Anna Pagani is no stranger to long journeys. She has spent thousands of euros and countless hours criss-crossing Europe’s train tracks since pledging not to take flights a couple of years ago.
A decision that has been “harder than it should be”.
“Planning train rides takes time, patience, and money,” she tells Euronews Travel.
She lives in London but frequently travels back to her native Italy and to Austria to see her partner’s family.
On top of that her job as a researcher requires her to go to conferences scattered across the continent.
“Overall, it’s a lot of learning by doing,” she confides. “Sometimes my plane to Turin would cost €9 and I’d pay more than €250 for my train.”
Why are flights cheaper than trains?
It’s an experience that many can relate to when looking into whether to take a train or a plane.

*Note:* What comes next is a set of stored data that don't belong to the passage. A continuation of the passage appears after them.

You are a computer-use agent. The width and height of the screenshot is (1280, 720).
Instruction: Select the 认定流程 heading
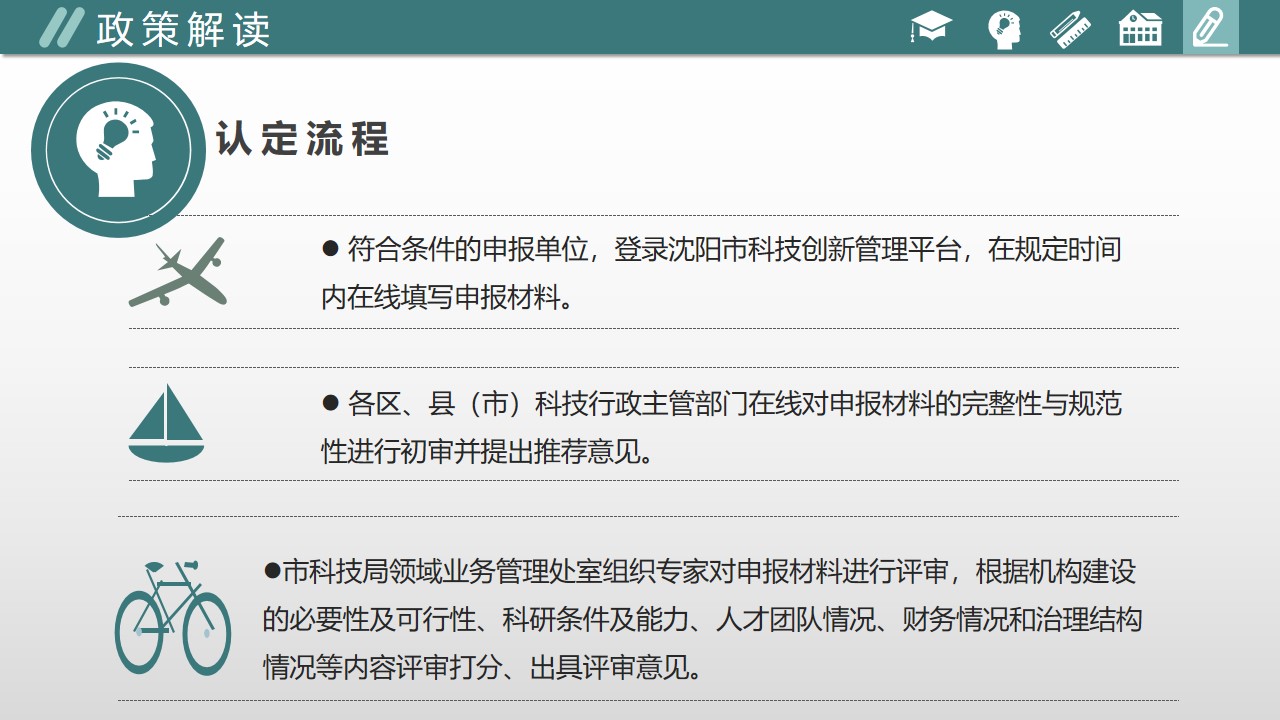pyautogui.click(x=302, y=140)
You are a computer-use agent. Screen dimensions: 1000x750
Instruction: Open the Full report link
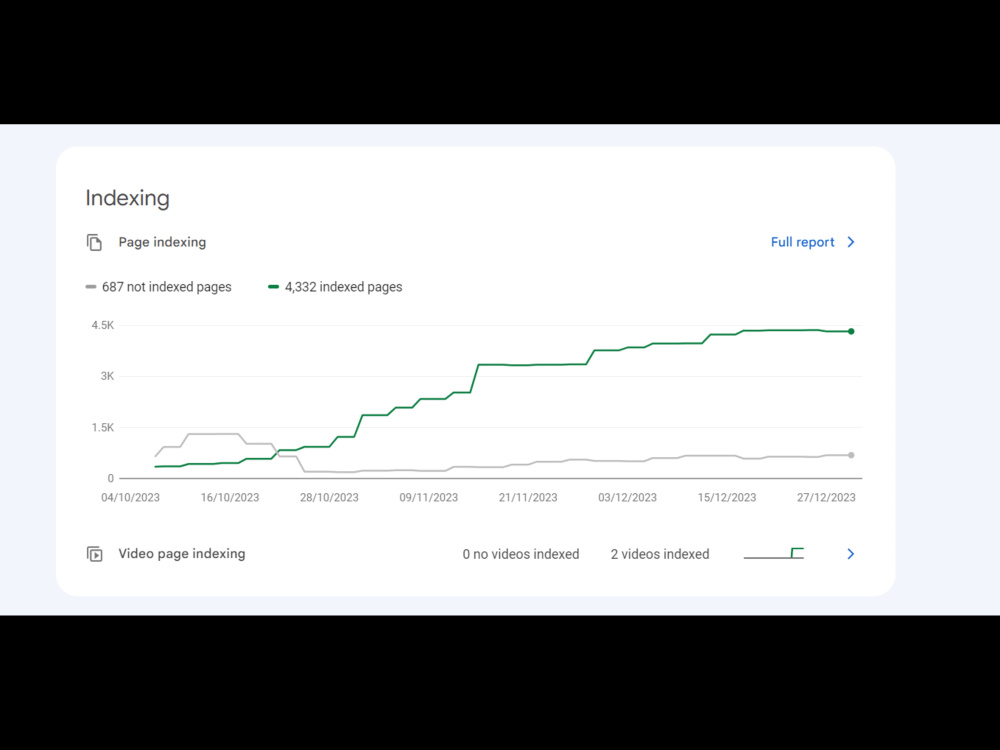802,242
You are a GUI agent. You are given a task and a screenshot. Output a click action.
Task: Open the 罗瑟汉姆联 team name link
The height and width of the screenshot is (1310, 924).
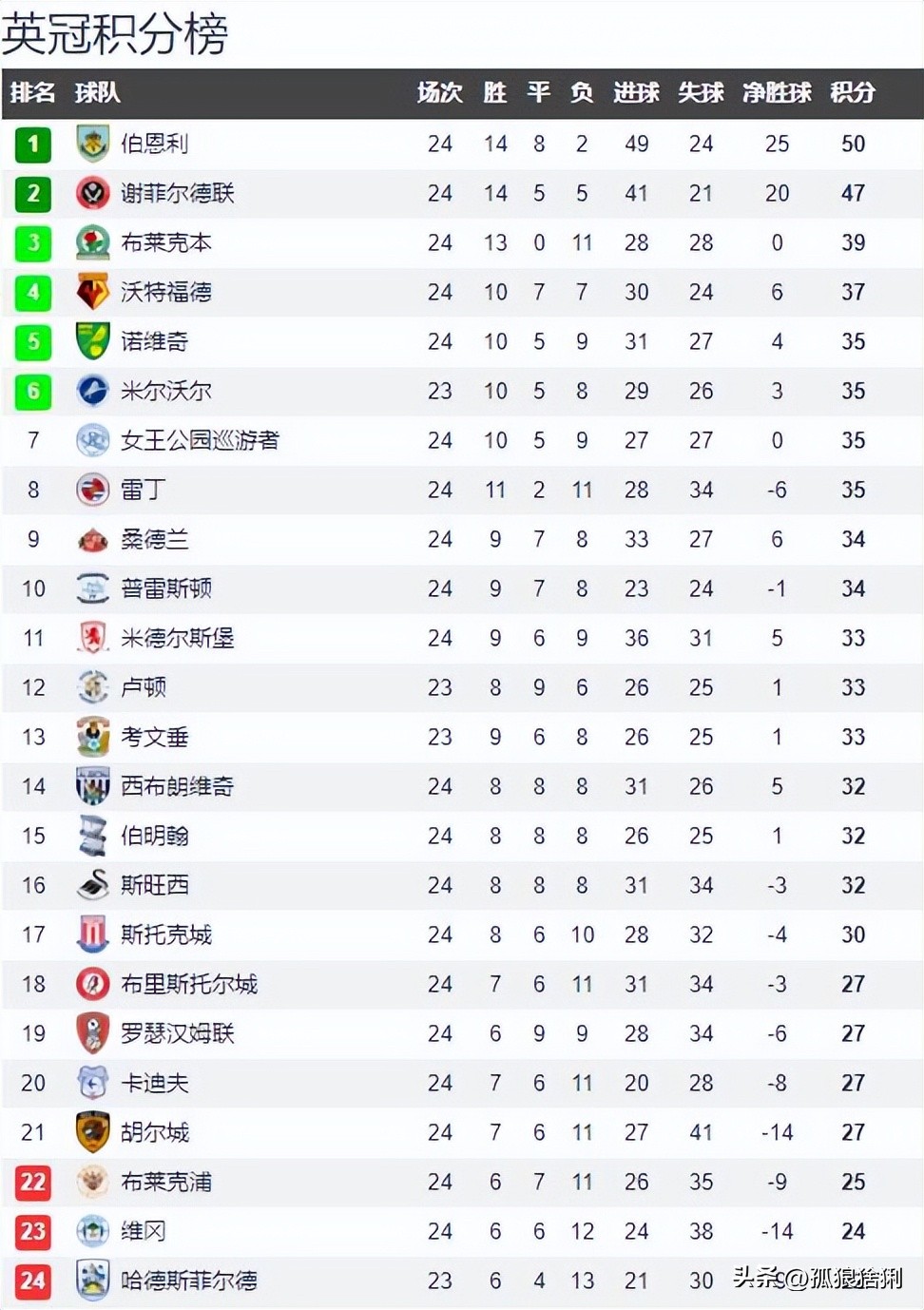pos(177,1033)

A Greenpeace report published last year found that train tickets are on average twice as expensive as flights. The analysis looked at 112 routes in Europe and discovered that for some routes like London-Barcelona the train cost a whopping 30 times more.
“Price is key,” concedes Dr Alberto Mazzola when asked how train passenger numbers can be boosted. He is the executive director of the Community of European Railway and Infrastructure Companies (CER), an advocacy group representing European train companies.

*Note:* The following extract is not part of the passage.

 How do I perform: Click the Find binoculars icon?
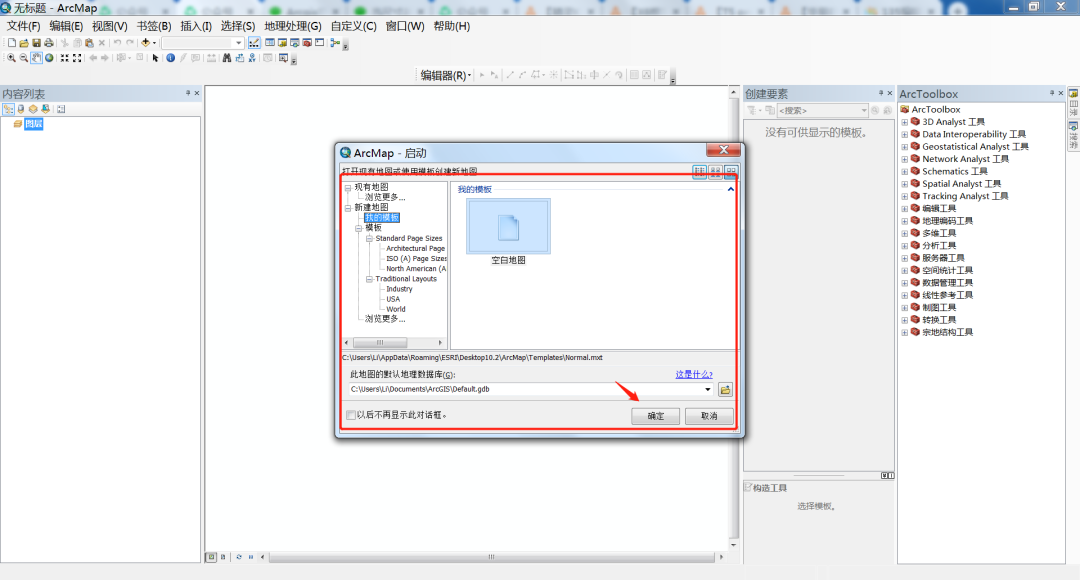coord(227,58)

Mazzola believes trains are treated differently than the road and aviation sectors. He says they get preferential tax arrangements, pointing to examples like airlines not having to pay taxes on kerosene and tickets for international flights being exempt from VAT.
To address these disparities, CER wants the EU to create rules that ensure fair competition between trains, planes, and other types of transportation.
Mazzola also wants to see trip durations tackled. “If it takes 18 hours very few will take the train,” he says. He is pushing the EU to provide more funding for infrastructure to create high-speed rail links between major European cities.
How popular are trains in Europe?
Despite these challenges, trains are undergoing something of a renaissance in Europe. Passenger numbers increased by 10 per cent in the decade leading up to the pandemic, night trains are making a comeback and travellers are yearning for more sustainable travel options.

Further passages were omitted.